The trial judge relied upon 1 Cal.Jur. 2 — “Accounts and Accounting,” sec. 40, p. 363:
“With respect to the allowance of interest,
accounts
ordinarily draw interest
only from the day on which they are settled and a balance is ascertained.
The provision of the Civil Code [note] that every person who is entitled to recover damages that are certain or capable of being made certain by calculation, the right to which is vested in him upon a particular date, may also recover interest thereon from that date, has no
application to actions to recover upon an open book
or mutual account that was never settled or balanced, or to the items of the account as they become due, even though the claim be for goods sold and delivered.” (Emphasis appellants’.)

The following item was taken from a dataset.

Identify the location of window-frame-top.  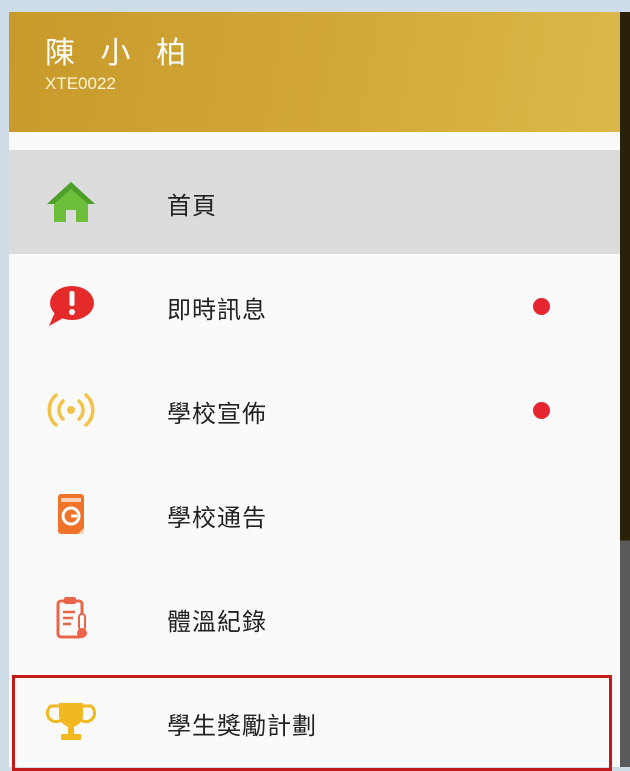
(315, 6).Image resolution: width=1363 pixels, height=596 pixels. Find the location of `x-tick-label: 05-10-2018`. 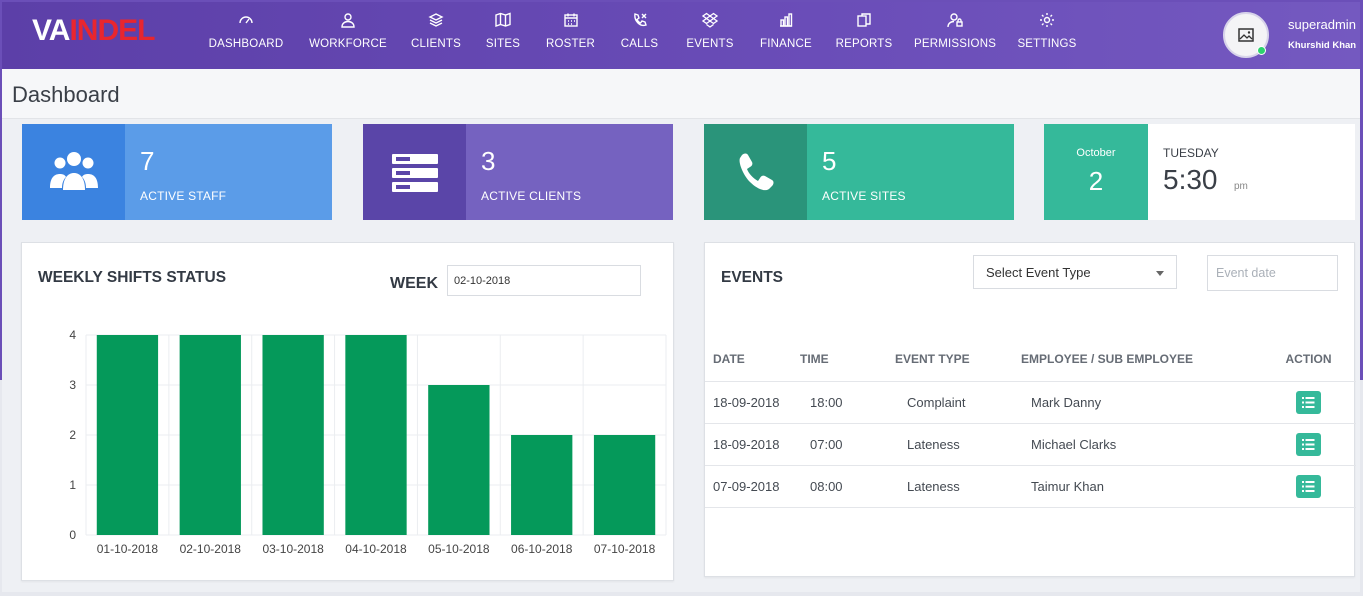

Defendants-appellees correctly point out that the cases cited by Isaacson are contract cases, not open book account cases.
The trial court also cited Arocena v. Sawyer, 1923, 60 Cal.App. 581, 593, 213 P. 523; Sea v. Lorden, 1918, 37 Cal. App. 444, 445, 174 P. 85; and Heald v. Hendy, 1891, 89 Cal. 632, 635, 27 P. 67, which are all open book account cases. And see the dicta in Lineman v. Schmid, 1948, 32 Cal.2d 204, 209-211, 195 P.2d 408, 4 A.L.R.2d 1380.
We hold the trial judge correctly cited the California law here controlling.
B.
The “Without Recourse” Agreement
This without recourse agreement, urges Isaacson, means Forge was required to accept whatever was shipped to it, as steel — “without recourse.”
If that had been the intent of the parties, why add the provision calling for an ultrasonic inspection? To agree to accept steel, without recourse, still requires the manufacturer to deliver steel, and not a substitute therefor — not pure slag, for example. Isaacson’s “absolute” argument would render the dealings illusory. Isaacson recognizes this when it states it did not intend to ship material containing pipe or slag; or steel of a non-forging quality. The conduct of the parties
indicates Isaacson adopted, as it should have, a lesser position than a right to ship Forge anything it desired to ship — whether forgeable steel or non-forgeable steel.
Further, the written expression of Isaacson’s understanding of the meaning of the term “without recourse” — and particularly the one sentence most emphasized by plaintiff-appellant Isaacson in Plaintiff’s Exhibit 11, clearly discloses it was “every bit of hazard
connected with their use
[referring to “torching,” “and several other major factors entering into proper handling”] was yours”; meaning Forge’s use of the steel.
To hold that Isaacson had no duty other than to deliver whatever conglomerate it desired, calling it marketable steel, would, as we stated, render the contract totally illusory. See Mattei v. Hooper, 51 Cal.2d 119, 330 P.2d 625 (1958).
We are satisfied that reason, the law, and
some
evidence (although the latter is in conflict), establishes the correctness of Finding 12.
C. We find no error in the lower court’s finding there was no “account-stated,” (Count II) but rather that an open book account was kept and rendered.
As to all questions raised by plaintiff-appellant Isaacson, the judgment of the court below is affirmed.
Thus, the judgment below is affirmed in all respects.